# DIRECTIVE
Return the stretch of items from the line containing "Locate an element on the screen. Image resolution: width=1811" through the line containing "coordinates (1630, 15).", copied word for word.

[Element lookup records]
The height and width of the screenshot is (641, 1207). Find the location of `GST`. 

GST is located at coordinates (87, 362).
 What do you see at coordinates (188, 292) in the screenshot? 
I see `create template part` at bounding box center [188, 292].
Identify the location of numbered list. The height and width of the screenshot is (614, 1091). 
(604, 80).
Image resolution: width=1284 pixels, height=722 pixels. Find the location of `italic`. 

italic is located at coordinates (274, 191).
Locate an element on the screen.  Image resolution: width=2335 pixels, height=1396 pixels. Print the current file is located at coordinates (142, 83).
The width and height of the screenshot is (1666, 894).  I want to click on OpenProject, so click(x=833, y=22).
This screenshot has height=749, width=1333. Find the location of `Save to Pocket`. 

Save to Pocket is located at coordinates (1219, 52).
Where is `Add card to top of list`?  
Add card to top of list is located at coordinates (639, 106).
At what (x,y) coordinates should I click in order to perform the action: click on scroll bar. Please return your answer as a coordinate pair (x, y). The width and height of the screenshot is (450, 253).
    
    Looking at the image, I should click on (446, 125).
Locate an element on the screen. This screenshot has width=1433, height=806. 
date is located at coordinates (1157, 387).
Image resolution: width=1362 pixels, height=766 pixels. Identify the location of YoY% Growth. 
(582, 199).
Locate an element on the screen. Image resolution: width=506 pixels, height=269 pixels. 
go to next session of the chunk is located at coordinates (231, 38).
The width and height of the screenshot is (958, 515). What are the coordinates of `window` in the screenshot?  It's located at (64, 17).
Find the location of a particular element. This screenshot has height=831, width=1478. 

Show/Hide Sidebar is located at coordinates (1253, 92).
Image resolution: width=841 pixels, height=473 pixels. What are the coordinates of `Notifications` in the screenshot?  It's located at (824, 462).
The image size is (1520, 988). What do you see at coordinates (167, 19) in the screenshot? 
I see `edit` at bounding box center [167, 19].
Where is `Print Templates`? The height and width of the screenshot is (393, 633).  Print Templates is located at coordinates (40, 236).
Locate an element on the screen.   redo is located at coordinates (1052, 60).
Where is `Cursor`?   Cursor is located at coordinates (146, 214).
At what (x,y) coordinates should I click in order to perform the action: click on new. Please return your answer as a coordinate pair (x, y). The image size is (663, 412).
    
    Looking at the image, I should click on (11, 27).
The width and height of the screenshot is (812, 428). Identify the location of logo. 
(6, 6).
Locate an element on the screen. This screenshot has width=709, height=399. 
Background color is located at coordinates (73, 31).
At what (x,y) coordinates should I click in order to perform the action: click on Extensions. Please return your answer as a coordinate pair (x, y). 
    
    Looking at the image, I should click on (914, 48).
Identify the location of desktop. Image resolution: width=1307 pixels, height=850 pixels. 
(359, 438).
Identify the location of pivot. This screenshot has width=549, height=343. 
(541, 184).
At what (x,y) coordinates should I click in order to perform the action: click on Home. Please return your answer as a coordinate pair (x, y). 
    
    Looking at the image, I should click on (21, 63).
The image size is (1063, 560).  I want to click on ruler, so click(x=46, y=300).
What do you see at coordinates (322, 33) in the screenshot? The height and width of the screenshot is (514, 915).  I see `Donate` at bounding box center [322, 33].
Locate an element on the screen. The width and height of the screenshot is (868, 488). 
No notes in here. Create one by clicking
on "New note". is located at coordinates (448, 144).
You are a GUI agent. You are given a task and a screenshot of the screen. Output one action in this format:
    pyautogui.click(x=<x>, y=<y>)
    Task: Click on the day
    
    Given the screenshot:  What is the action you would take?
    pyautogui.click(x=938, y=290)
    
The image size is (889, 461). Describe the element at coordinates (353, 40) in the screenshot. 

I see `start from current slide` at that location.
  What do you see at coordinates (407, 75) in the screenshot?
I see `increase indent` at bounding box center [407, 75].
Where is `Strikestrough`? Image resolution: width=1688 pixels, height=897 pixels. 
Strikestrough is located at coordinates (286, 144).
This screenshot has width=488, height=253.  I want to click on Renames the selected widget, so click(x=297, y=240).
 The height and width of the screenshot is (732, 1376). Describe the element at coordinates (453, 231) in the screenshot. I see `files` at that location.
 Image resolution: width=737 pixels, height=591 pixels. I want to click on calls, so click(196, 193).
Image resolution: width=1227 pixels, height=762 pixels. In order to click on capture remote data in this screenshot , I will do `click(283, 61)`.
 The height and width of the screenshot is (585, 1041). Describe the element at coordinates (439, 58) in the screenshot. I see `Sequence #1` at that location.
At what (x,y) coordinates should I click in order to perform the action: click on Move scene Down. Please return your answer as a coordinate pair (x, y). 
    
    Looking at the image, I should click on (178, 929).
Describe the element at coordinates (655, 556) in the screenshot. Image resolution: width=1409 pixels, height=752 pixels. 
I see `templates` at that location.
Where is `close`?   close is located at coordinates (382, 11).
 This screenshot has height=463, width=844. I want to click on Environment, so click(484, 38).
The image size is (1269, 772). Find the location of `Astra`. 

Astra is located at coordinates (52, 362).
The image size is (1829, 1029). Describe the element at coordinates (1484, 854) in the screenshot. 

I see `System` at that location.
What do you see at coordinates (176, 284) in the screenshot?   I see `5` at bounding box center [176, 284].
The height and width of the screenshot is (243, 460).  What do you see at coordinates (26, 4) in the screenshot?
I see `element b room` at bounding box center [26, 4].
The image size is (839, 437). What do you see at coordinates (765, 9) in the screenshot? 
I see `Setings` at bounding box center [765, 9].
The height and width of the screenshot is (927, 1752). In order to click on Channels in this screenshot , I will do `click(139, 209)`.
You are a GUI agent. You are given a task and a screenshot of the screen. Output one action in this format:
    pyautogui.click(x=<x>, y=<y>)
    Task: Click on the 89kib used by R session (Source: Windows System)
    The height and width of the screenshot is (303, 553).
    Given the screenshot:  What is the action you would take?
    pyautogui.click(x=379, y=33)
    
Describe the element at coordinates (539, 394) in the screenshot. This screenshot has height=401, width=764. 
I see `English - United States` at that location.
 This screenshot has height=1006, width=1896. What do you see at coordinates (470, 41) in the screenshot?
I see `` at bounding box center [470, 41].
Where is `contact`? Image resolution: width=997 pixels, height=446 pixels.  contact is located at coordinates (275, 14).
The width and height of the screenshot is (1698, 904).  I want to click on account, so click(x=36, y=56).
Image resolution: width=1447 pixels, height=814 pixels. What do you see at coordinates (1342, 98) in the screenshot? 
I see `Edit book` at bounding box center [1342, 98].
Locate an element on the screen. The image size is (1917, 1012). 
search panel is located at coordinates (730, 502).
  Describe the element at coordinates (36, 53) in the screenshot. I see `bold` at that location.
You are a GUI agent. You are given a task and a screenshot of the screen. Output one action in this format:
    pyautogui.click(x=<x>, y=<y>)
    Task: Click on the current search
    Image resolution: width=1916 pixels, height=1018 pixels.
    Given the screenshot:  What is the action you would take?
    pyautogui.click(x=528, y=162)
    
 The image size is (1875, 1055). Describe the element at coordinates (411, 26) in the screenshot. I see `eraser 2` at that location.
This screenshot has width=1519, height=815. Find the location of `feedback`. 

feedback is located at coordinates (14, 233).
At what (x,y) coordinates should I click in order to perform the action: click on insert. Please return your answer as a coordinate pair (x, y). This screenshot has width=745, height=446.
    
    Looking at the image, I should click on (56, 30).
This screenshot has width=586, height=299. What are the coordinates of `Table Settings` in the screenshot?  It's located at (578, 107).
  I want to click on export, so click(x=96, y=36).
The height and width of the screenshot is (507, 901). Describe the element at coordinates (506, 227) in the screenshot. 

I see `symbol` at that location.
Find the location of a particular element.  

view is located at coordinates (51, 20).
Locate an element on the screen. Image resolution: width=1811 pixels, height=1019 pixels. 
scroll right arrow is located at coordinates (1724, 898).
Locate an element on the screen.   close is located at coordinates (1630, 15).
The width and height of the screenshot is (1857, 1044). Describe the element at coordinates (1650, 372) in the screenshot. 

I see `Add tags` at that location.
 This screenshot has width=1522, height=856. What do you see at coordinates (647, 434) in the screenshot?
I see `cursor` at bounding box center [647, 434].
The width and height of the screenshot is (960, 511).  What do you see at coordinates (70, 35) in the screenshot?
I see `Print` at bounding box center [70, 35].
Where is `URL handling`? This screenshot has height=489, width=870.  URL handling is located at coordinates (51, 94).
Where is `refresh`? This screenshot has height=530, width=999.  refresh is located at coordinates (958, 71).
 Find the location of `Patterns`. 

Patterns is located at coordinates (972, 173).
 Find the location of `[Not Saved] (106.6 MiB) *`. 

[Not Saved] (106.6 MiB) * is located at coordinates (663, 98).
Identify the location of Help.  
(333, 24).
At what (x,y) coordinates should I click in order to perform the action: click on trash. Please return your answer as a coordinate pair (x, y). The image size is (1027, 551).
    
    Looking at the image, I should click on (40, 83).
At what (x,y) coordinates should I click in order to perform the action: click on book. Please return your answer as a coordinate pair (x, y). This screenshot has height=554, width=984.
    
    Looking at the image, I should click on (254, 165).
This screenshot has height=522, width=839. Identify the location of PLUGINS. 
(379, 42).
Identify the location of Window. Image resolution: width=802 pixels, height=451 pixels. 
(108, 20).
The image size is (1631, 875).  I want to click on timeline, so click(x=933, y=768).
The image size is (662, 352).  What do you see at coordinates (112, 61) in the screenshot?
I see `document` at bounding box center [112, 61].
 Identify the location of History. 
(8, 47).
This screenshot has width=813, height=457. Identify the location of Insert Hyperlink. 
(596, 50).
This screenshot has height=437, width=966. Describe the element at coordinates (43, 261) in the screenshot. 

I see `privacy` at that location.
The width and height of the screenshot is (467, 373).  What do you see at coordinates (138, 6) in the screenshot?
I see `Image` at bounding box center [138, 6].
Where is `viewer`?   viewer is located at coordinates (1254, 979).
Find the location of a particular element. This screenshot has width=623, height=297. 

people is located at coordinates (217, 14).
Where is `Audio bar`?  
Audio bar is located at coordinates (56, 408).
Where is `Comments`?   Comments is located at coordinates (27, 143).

# ANSWER TO THIS PROBLEM
Locate an element on the screen. Image resolution: width=1811 pixels, height=1019 pixels. 
scroll right arrow is located at coordinates (1724, 898).
Locate an element on the screen.   close is located at coordinates (1630, 15).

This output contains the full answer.